5280 Broadcast assisted with the design, equipment procurement and integration of the baseband video and audio, transport stream, data and control signals within the facility. Although the ultimate goals of the stations were similar, each incorporated a unique system design based on its own needs, budgets and transition timeline.

Each station occupies its own access-controlled rack room for monitoring, control and STL/TSL equipment with transmitters located in an open, central area of the building. The stations also share an equipment room known as “the vault,” which houses ENG microwave and two-way radio equipment. The vault is connected to the main building by a 250ft underground tunnel, which also contains the transmission lines. Due to the length of the runs, grounding considerations and the obvious potential for RF interference, connectivity between the main building and the vault was via a single-mode fiber infrastructure running through the tunnel alongside the transmission lines and terminating at patch panels in each control room and the appropriate racks within the vault. One station required fiber runs to its on-site satellite dish farm as well as 500ft run up the hill to its analog transmitter building to accommodate monitoring and integration of its analog operations.

Challenges included the lack of permanent heat and power sources for much of the construction period as well the logistical challenges of working alongside electricians, plumbers and painters. The Harris transmitter crew, Radian tower crew and Thin Air Communications microwave crew were extremely helpful.
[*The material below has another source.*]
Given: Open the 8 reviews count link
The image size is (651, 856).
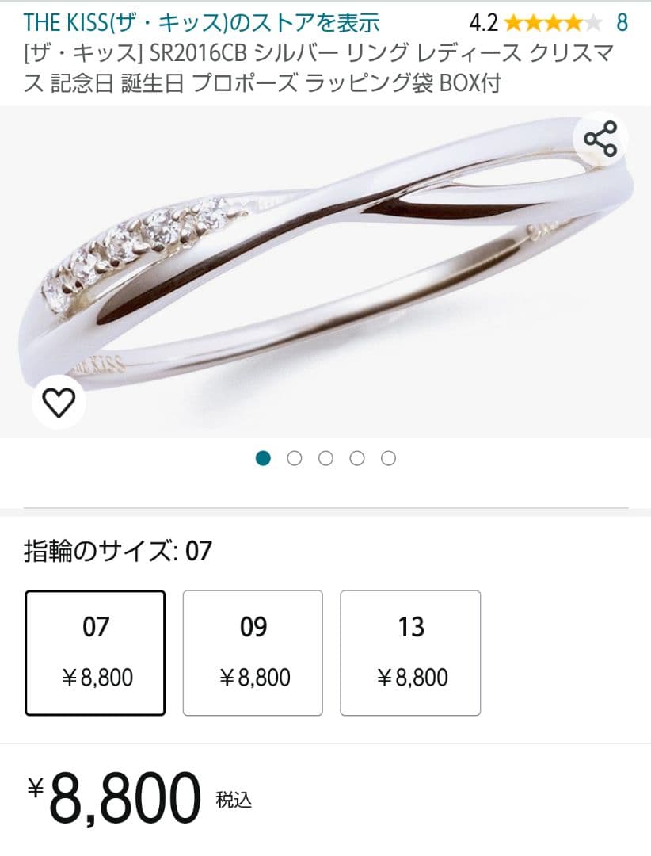Looking at the screenshot, I should pyautogui.click(x=622, y=23).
The final phase of the project was the fabrication and installation of custom I/O panels on the east and west ends of the building’s exterior and the creation of a tie-line network throughout the facility. These panels — which allow for the connection of video, audio, transport streams, Ethernet data and telco lines — terminate into each station’s control room at a custom patch bay. They allow for quick connectivity for disaster recovery, portable microwave links or the sharing of news pool feeds or other signals between stations. Due to cost and security considerations, this option was favored by the stations over the installation of a common routing system. The facility was brought online in May 2008.